- _Work instructions_
Every line from the start of the entries up to and including the one bearing "Viewport: 1148px width, 1059px height." must be printed verbatim, without the pictures.

- _Dataset_
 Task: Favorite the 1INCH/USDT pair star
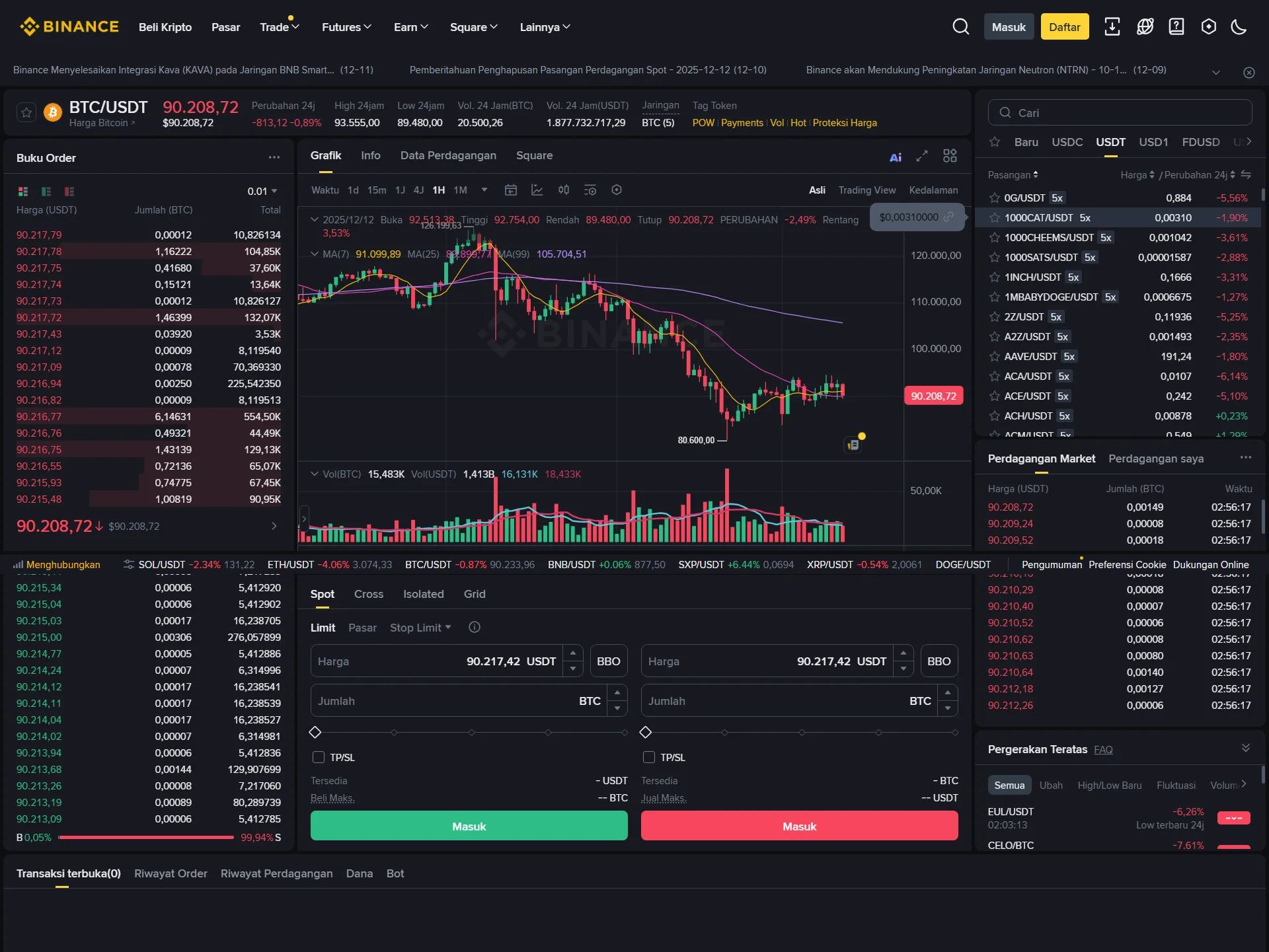click(994, 277)
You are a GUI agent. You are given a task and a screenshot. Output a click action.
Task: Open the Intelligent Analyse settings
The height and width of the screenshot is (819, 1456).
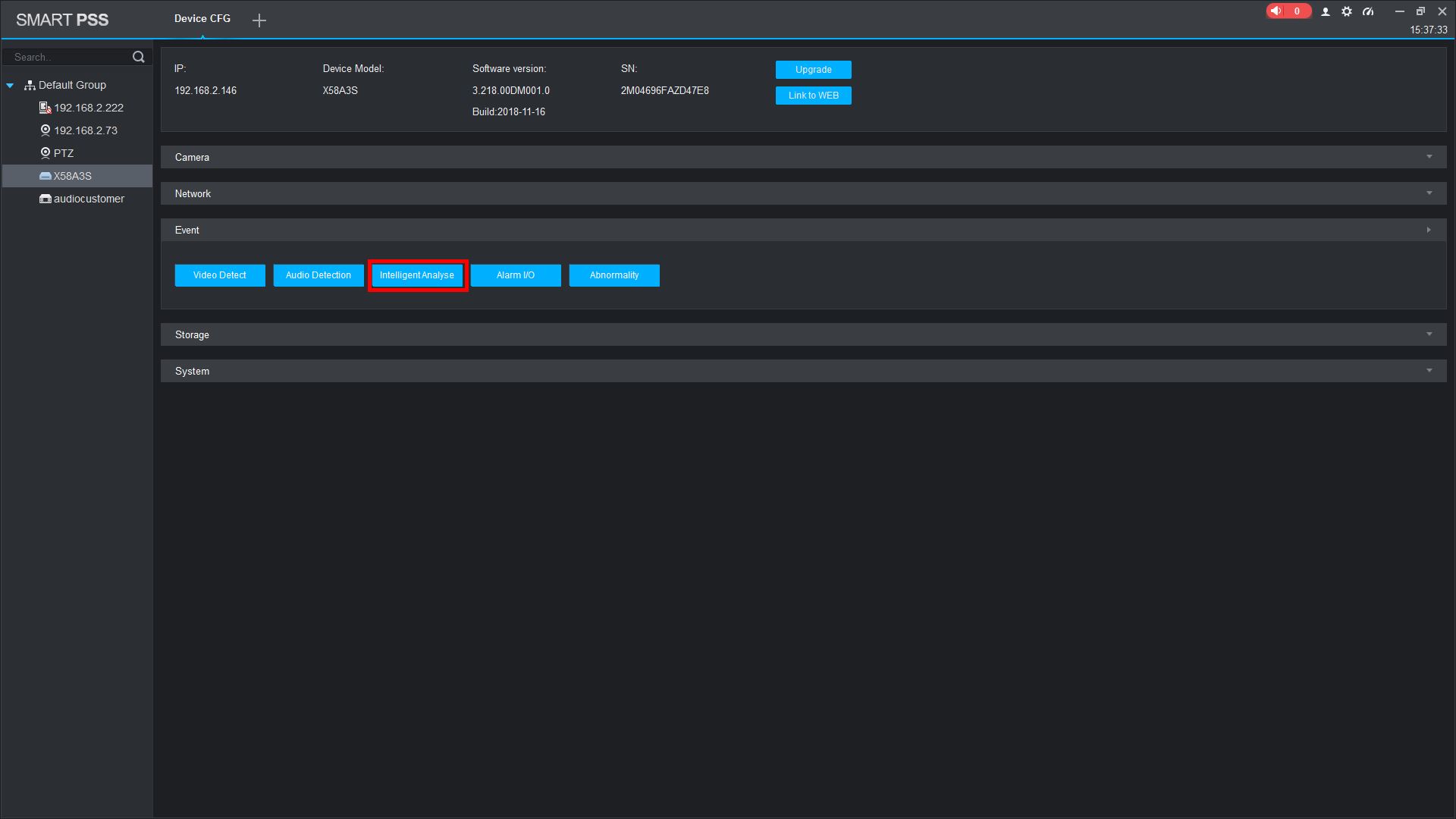417,275
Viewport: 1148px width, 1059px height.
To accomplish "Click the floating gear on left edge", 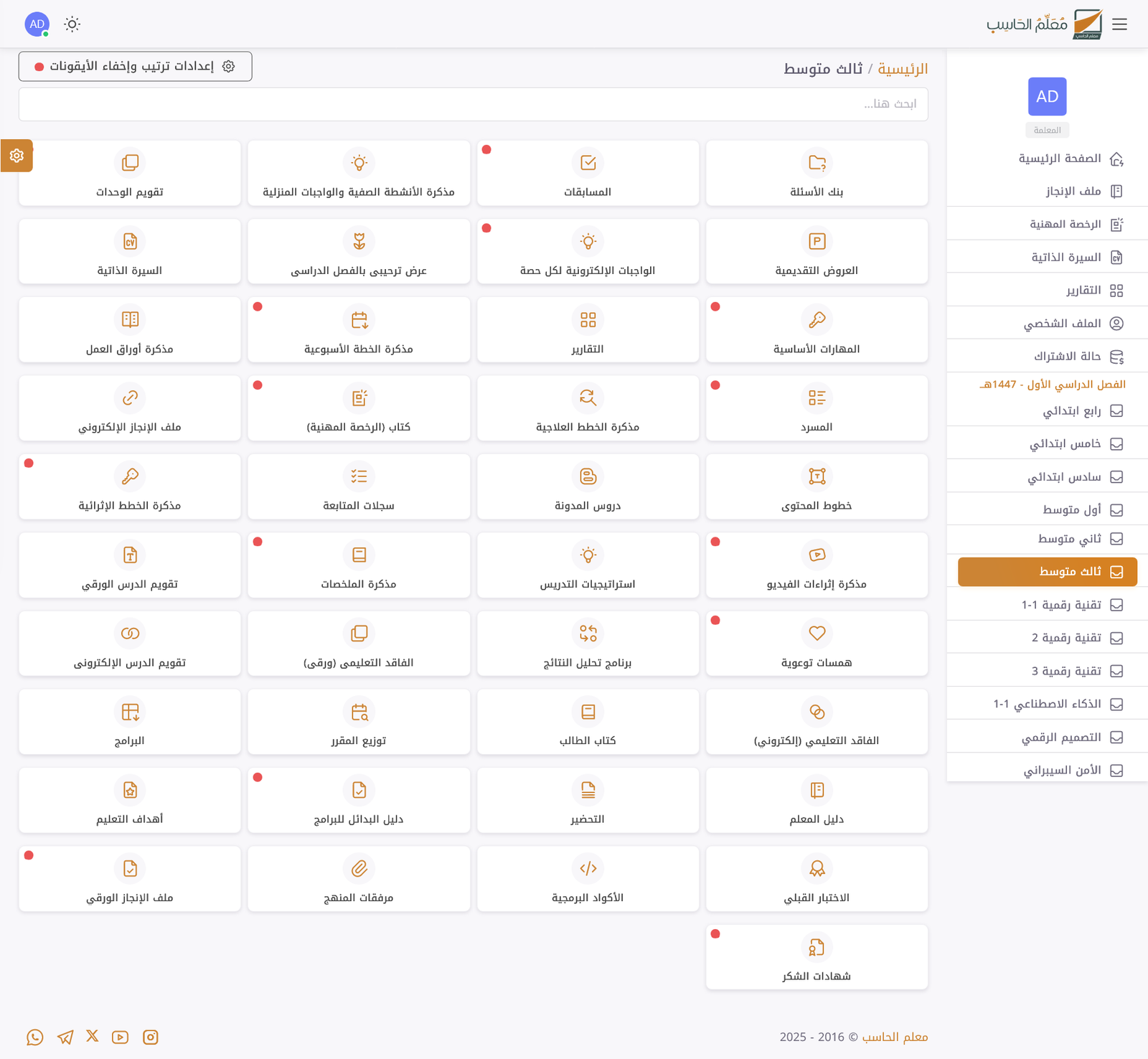I will click(17, 156).
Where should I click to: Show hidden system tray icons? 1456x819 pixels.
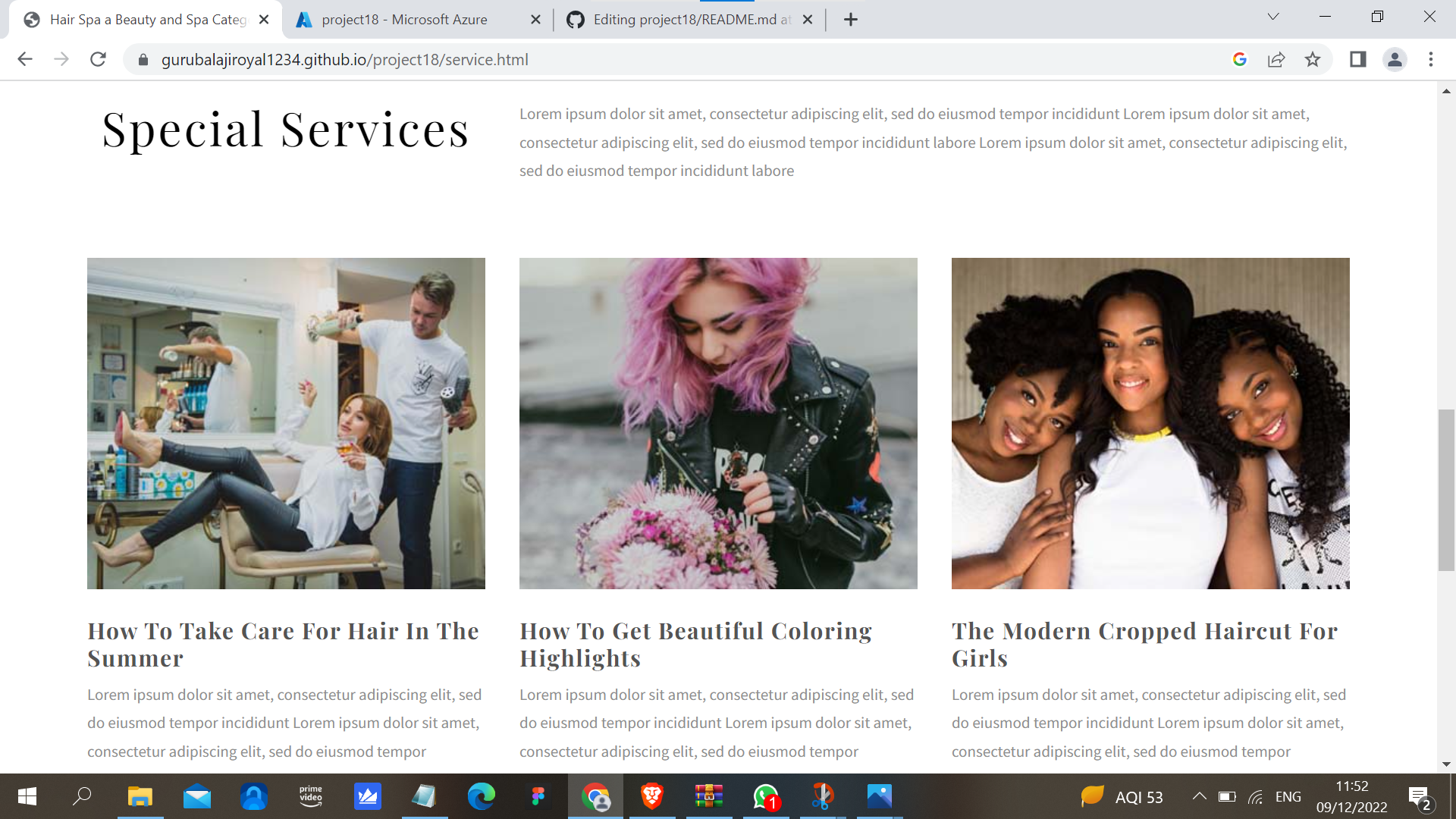pyautogui.click(x=1199, y=796)
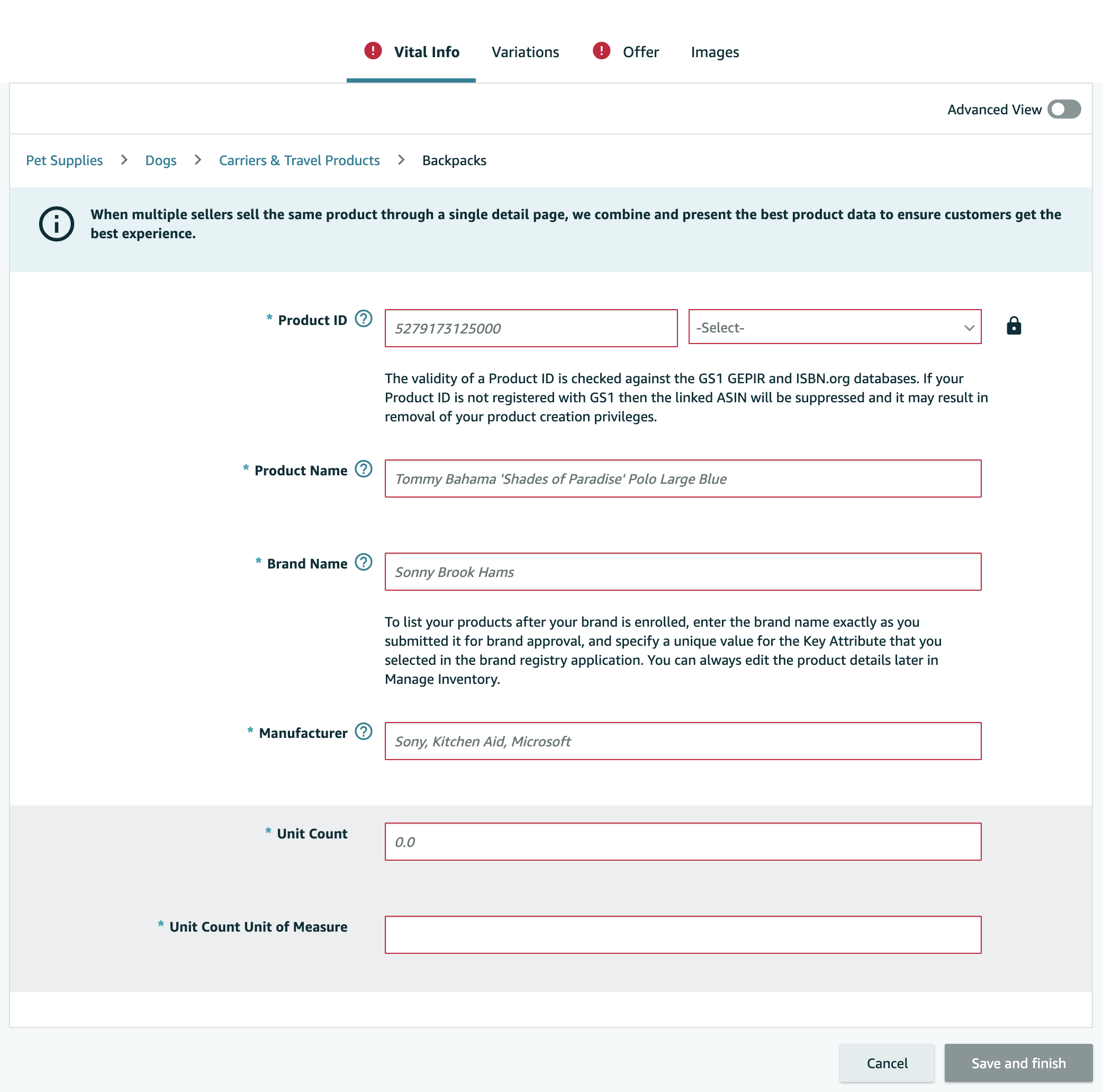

- _Answer area_
 Task: Favorite the 1INCH/USDT pair star
click(994, 277)
You are a GUI agent. You are given a task and a screenshot. Output a click action.
Task: Open the Intelligent Analyse settings
The height and width of the screenshot is (819, 1456).
417,275
Viewport: 1148px width, 1059px height.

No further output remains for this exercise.